Stated goal
Reproduce the rows from the line containing "Task: Click the calendar" through the line containing "will [x=560, y=133].", keeping the requests, and add -120 to every coordinate in the answers.

Recorded data

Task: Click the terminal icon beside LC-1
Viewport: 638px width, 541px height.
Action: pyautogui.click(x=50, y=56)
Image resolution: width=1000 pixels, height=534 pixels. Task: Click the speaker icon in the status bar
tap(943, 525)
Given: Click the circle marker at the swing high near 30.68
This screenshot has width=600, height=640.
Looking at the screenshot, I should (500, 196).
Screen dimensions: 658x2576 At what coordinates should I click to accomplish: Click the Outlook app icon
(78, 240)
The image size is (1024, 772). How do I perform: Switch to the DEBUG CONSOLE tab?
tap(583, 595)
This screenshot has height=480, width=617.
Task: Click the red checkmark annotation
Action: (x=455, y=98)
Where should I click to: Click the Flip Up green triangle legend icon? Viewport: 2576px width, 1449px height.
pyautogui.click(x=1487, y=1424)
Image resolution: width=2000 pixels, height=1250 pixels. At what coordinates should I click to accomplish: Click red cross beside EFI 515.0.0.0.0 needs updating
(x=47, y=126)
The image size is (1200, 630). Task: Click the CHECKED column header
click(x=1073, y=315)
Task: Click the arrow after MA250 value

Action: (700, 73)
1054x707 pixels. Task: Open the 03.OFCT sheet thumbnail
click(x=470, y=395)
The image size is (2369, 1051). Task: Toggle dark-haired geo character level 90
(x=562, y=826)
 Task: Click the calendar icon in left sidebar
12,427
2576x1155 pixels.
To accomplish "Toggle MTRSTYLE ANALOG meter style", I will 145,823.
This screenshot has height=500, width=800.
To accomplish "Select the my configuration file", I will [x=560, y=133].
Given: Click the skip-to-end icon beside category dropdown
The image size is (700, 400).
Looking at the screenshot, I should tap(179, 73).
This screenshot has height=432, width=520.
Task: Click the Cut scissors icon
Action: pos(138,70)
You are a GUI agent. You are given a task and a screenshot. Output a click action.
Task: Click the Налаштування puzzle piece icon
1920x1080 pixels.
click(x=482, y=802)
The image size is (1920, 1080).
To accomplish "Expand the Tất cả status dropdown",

Response to the task
 Task: Click the calendar icon in left sidebar
-108,307
2576x1155 pixels.
To accomplish "Toggle MTRSTYLE ANALOG meter style", I will 25,703.
This screenshot has height=500, width=800.
To accomplish "Select the my configuration file", I will [x=440, y=13].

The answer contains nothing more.